AIM OF THE EXERCISE — Which lines in the material below contain the string "accomplish", with case counting toward a match? Filter them out and copy each one in full.

DATA RECORDS —

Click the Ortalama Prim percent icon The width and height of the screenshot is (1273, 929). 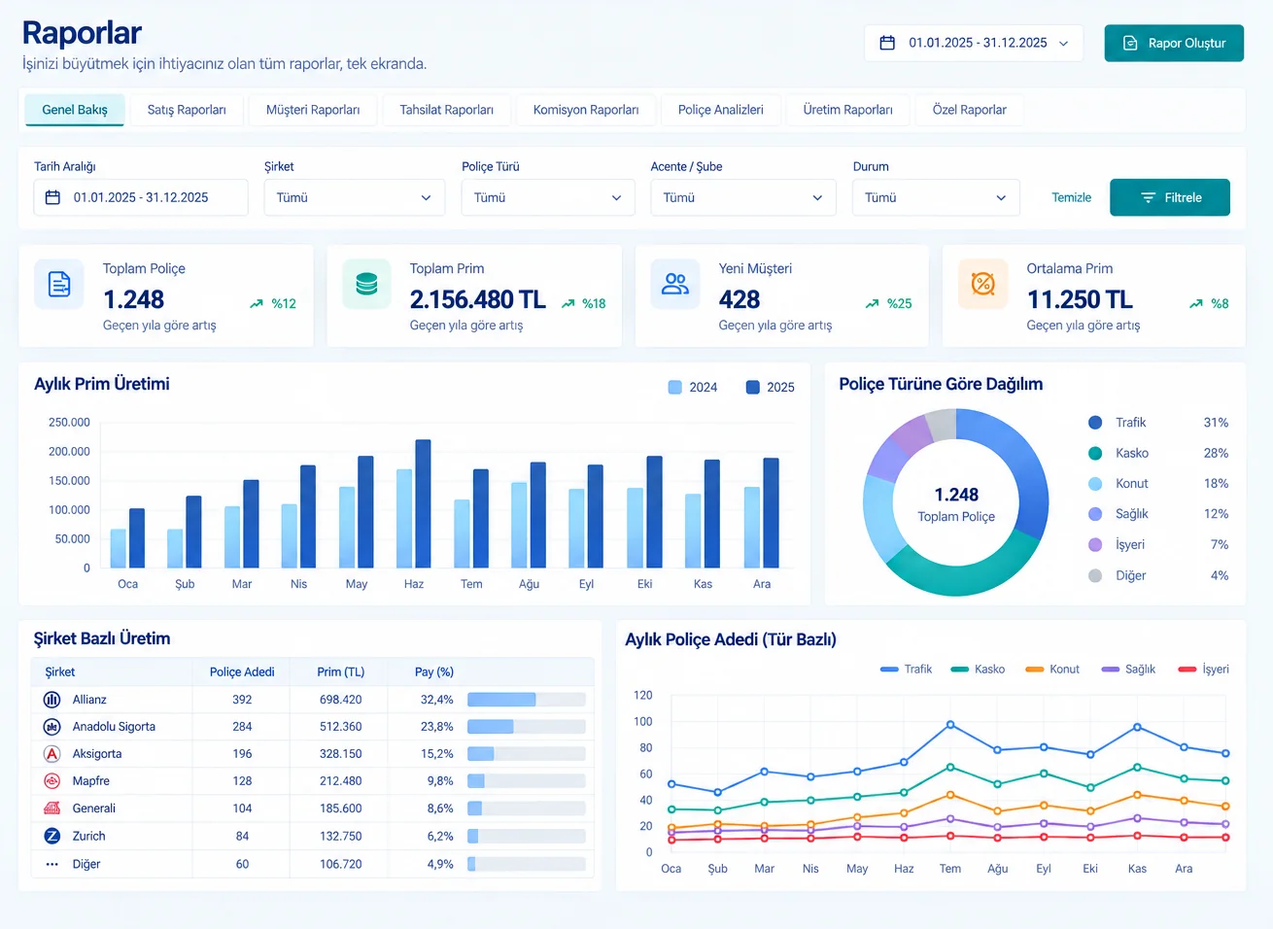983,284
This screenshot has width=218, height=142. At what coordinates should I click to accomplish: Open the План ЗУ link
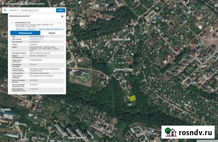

---

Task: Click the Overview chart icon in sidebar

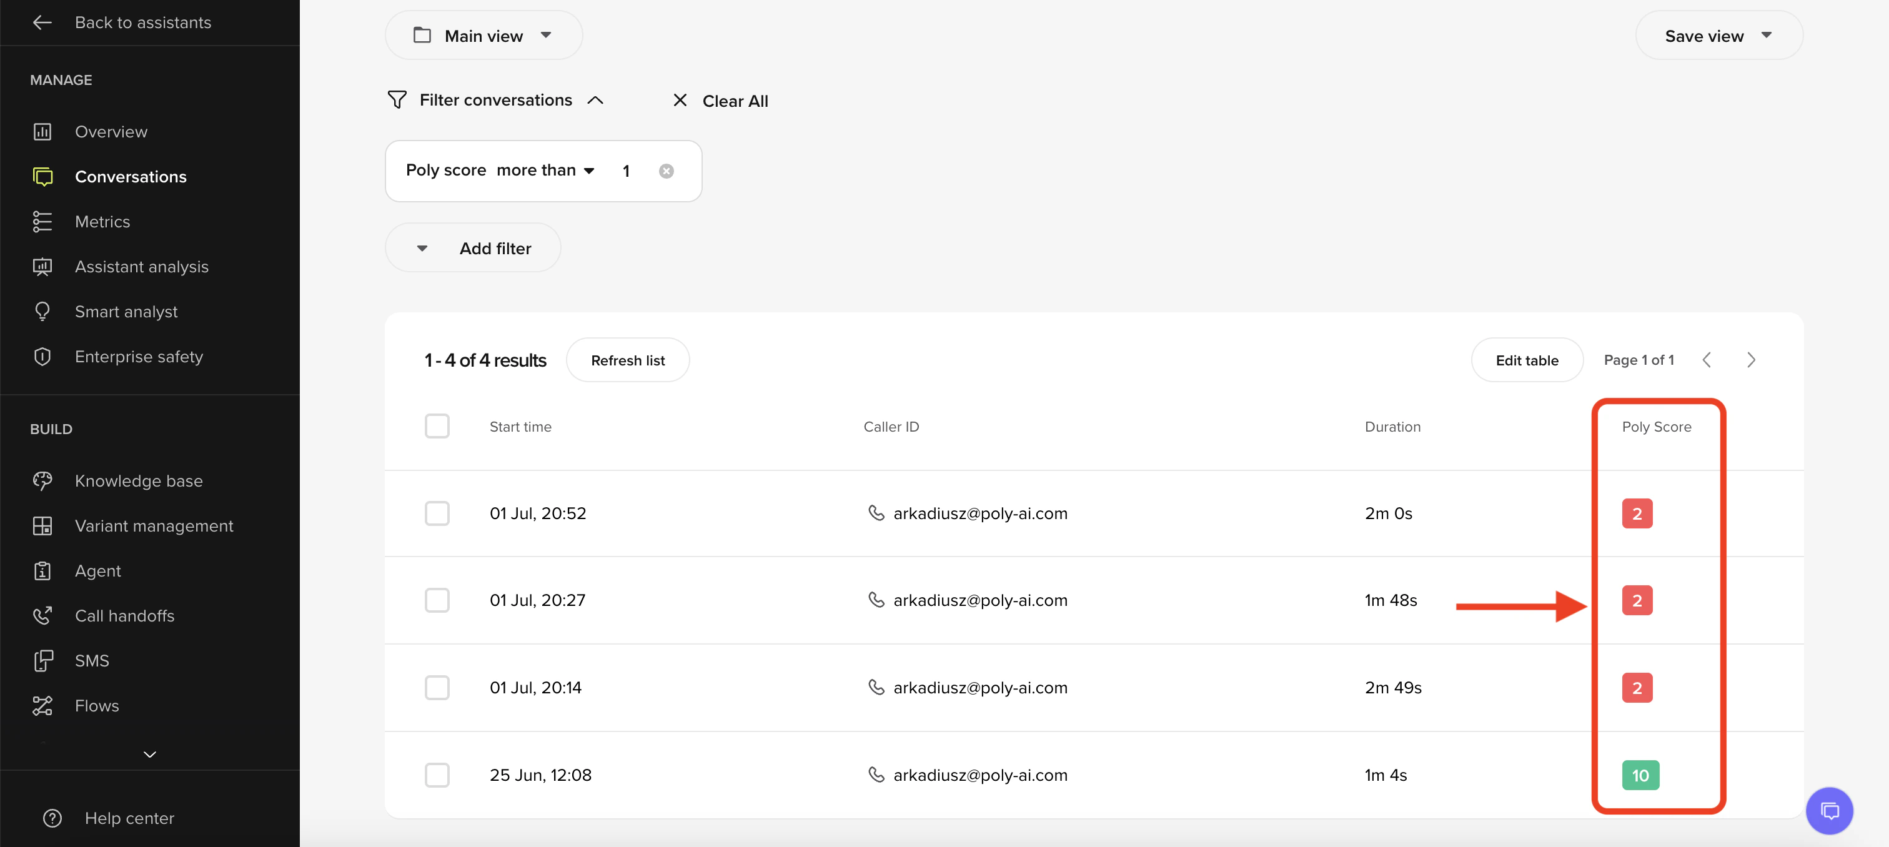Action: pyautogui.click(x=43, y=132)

...

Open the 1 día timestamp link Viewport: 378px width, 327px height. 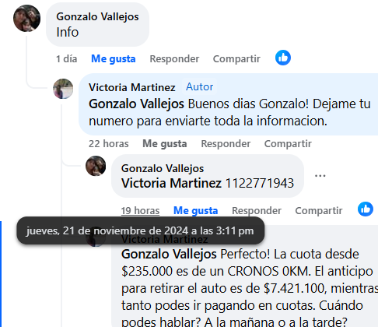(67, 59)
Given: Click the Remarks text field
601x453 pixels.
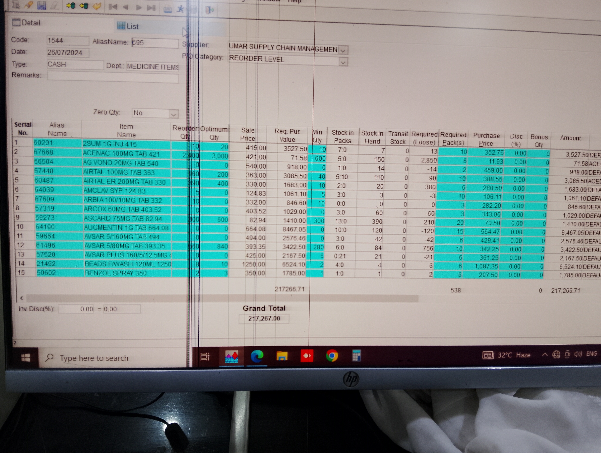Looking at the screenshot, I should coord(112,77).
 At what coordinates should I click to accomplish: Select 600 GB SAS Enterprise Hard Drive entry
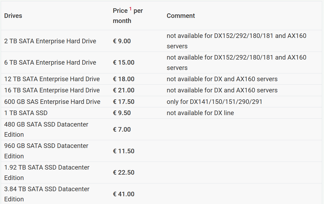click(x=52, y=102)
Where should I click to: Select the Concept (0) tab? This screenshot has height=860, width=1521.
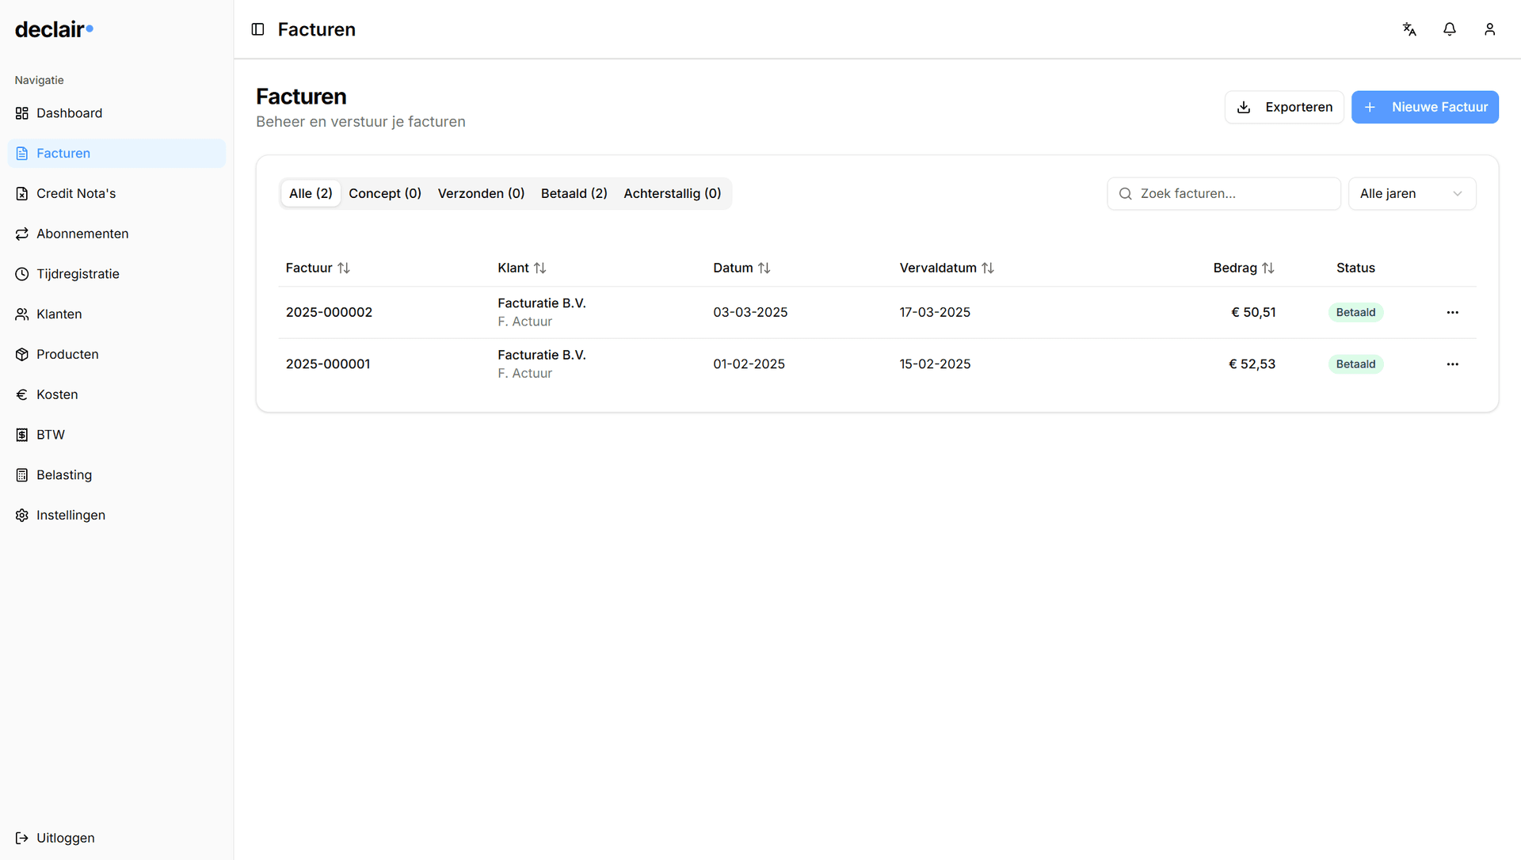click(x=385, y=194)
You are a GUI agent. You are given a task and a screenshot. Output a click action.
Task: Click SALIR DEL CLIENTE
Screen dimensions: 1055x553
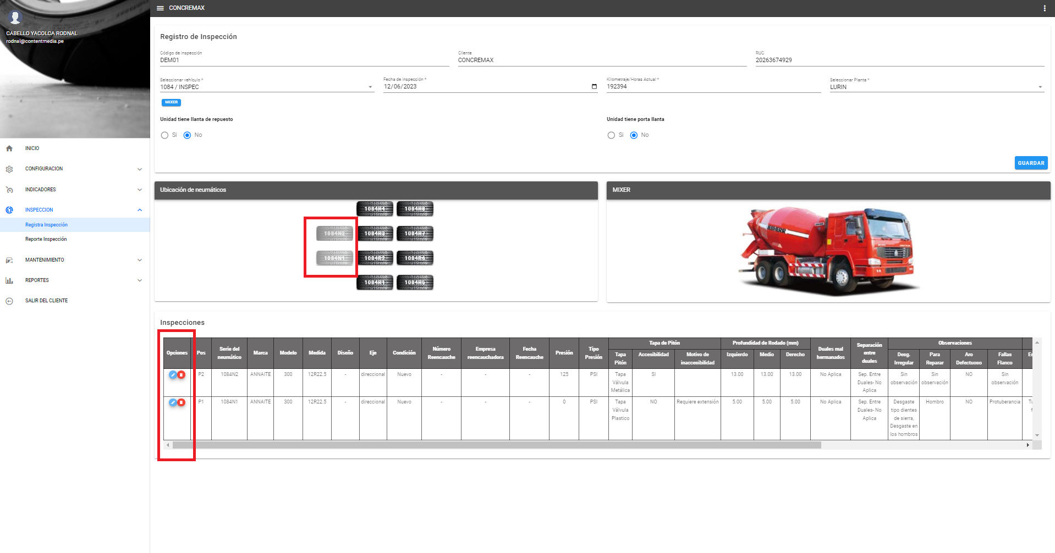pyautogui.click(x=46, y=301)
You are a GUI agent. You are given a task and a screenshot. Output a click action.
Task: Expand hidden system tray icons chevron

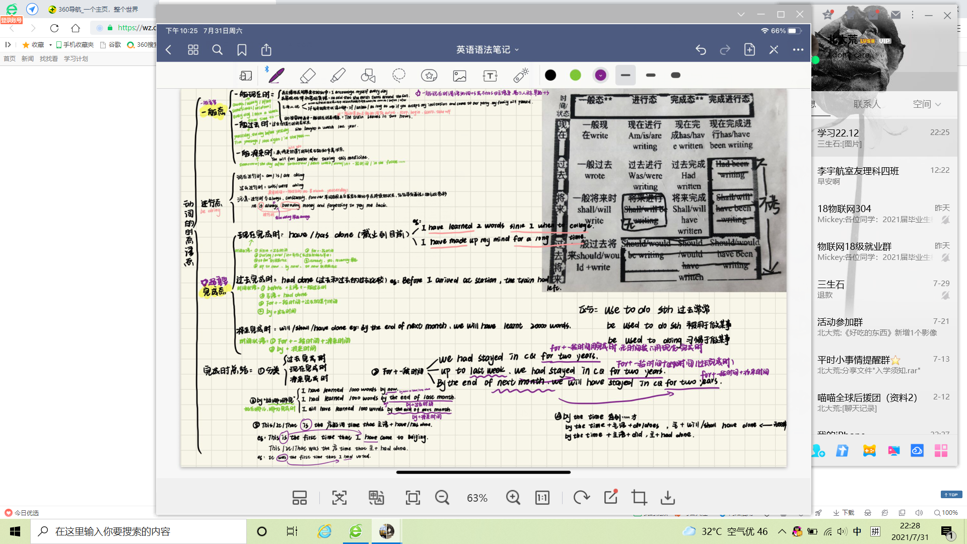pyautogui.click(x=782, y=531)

RESPONSE —
This screenshot has width=218, height=142. At what coordinates should I click to accomplish: Open the План ЗУ link
 At what coordinates should I click to accomplish: Select 600 GB SAS Enterprise Hard Drive entry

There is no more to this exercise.